DIRECTIONS FOR THIS TASK
The result should be every line of the listing that holds the word "Facebook".

STORED DATA
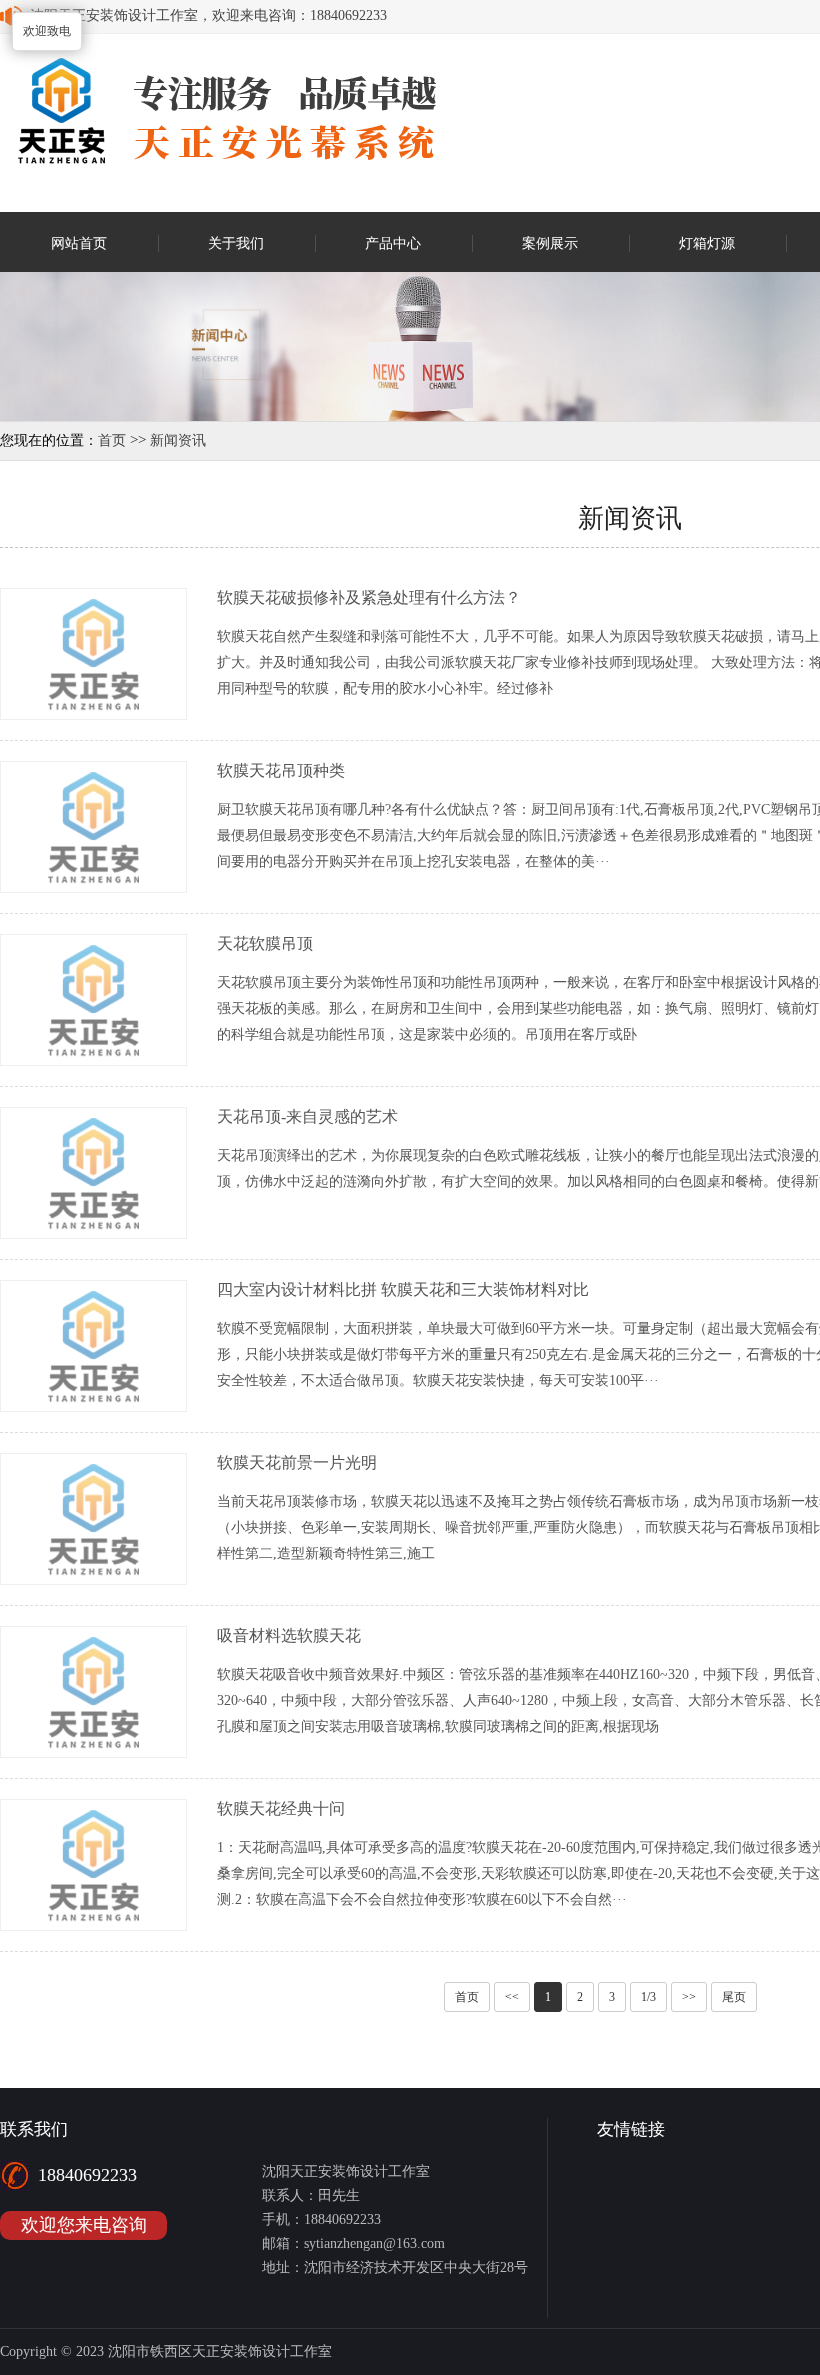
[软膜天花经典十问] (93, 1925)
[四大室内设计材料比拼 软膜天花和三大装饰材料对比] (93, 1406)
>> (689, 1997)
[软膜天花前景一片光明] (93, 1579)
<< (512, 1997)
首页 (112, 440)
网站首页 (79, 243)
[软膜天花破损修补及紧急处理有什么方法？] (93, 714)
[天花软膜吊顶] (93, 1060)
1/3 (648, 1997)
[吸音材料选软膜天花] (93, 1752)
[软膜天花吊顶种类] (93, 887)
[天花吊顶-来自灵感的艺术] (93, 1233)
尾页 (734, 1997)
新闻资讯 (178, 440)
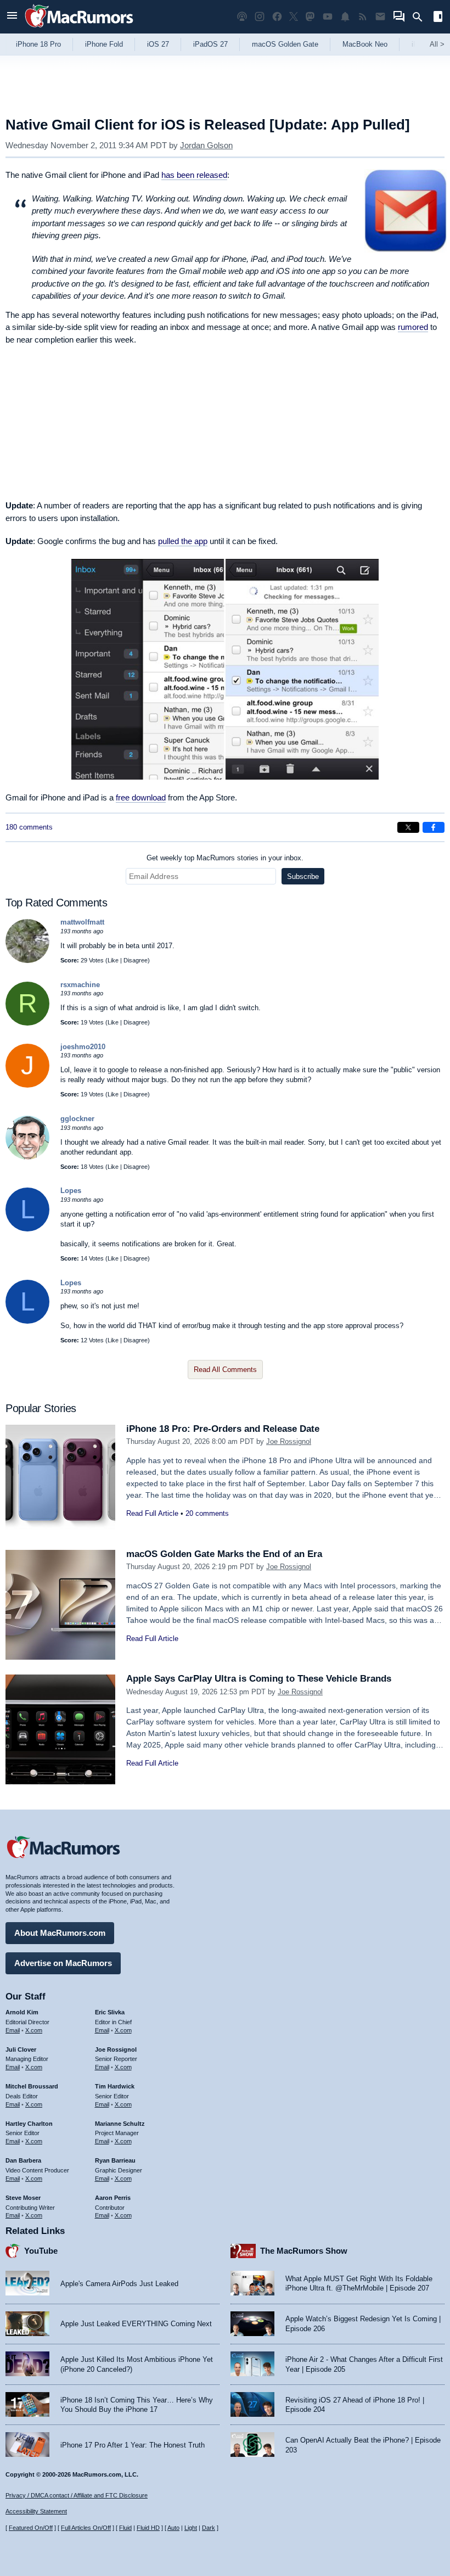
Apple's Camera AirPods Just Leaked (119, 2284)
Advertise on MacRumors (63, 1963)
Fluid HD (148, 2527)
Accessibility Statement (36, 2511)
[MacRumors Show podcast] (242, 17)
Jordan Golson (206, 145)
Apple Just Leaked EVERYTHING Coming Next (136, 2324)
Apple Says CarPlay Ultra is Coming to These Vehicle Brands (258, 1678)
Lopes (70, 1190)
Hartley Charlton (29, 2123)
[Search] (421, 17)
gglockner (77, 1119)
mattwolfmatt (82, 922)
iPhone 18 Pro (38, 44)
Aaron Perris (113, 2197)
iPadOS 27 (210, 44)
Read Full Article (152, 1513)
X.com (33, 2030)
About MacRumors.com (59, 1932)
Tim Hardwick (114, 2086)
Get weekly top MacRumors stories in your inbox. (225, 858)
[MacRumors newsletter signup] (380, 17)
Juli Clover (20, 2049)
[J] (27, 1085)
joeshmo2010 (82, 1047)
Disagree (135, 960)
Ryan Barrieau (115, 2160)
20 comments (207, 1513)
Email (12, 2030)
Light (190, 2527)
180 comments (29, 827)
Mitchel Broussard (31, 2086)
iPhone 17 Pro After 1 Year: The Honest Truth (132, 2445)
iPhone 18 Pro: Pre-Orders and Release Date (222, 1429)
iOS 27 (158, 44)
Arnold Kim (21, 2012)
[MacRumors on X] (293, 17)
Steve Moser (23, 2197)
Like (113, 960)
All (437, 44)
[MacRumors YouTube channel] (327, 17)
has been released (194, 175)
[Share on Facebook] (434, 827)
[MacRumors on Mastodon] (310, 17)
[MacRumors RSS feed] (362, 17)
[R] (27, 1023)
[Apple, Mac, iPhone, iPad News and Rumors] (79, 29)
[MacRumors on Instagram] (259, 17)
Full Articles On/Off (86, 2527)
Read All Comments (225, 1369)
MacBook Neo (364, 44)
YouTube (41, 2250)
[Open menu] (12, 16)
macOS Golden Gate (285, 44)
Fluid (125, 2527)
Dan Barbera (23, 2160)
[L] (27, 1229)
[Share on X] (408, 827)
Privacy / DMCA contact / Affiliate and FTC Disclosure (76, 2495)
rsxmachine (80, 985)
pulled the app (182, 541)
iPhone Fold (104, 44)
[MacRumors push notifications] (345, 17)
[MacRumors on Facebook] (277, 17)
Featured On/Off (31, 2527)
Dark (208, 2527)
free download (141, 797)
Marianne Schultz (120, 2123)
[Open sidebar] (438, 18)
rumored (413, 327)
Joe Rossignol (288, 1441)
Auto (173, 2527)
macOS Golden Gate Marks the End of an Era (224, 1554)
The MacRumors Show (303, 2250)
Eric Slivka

ANSWER
[Share on Facebook] (434, 827)
[MacRumors on Facebook] (277, 17)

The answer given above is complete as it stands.